◆ **EXERCISE DETAILS**:
Exactly reproduce the lines from the line that has "Screen dimensions: 1024x575" down to the last line of the entries, inclusive.

Stored data entries

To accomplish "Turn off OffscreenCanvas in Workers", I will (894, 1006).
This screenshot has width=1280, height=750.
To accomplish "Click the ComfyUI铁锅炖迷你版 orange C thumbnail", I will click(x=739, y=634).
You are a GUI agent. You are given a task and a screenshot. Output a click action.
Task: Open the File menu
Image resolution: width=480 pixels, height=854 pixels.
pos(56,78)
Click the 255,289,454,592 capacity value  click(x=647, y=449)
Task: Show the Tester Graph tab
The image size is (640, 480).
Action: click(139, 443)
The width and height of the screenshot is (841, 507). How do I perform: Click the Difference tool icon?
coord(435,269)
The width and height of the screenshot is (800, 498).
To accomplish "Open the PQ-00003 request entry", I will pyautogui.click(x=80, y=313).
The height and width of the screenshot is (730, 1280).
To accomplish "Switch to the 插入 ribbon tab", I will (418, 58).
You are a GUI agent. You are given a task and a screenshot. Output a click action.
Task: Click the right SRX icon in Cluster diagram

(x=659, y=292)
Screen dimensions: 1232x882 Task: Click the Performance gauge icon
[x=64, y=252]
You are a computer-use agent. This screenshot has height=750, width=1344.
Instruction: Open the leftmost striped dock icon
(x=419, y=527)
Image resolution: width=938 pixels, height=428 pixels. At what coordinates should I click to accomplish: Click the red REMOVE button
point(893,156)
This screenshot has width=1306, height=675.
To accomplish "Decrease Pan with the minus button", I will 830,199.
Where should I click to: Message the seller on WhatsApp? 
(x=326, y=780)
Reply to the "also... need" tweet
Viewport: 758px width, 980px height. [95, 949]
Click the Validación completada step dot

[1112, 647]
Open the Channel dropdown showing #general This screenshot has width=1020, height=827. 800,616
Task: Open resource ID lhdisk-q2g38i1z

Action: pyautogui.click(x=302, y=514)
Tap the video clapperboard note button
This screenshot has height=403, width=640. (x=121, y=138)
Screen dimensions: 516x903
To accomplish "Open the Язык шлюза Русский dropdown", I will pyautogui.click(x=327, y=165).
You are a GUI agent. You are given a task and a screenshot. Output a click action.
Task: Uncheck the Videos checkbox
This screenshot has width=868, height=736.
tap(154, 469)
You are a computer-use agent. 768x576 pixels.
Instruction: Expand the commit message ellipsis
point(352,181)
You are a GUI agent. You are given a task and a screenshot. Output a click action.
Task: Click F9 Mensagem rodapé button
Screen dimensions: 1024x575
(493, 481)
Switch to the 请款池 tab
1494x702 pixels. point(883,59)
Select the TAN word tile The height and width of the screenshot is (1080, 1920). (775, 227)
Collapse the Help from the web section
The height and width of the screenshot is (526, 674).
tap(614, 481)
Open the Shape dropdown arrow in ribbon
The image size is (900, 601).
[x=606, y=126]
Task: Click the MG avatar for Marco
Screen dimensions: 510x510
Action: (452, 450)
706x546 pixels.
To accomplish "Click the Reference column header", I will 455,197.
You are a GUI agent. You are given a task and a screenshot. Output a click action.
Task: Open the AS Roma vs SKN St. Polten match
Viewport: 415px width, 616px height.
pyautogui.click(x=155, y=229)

◆ **ANSWER**:
Screen dimensions: 1024x575
(493, 481)
Switch to the 请款池 tab
1494x702 pixels. point(883,59)
Select the TAN word tile The height and width of the screenshot is (1080, 1920). (775, 227)
Collapse the Help from the web section
The height and width of the screenshot is (526, 674).
tap(614, 481)
Open the Shape dropdown arrow in ribbon
The image size is (900, 601).
[x=606, y=126]
Task: Click the MG avatar for Marco
Screen dimensions: 510x510
Action: (452, 450)
706x546 pixels.
To accomplish "Click the Reference column header", I will 455,197.
You are a GUI agent. You are given a task and a screenshot. Output a click action.
Task: Open the AS Roma vs SKN St. Polten match
Viewport: 415px width, 616px height.
pyautogui.click(x=155, y=229)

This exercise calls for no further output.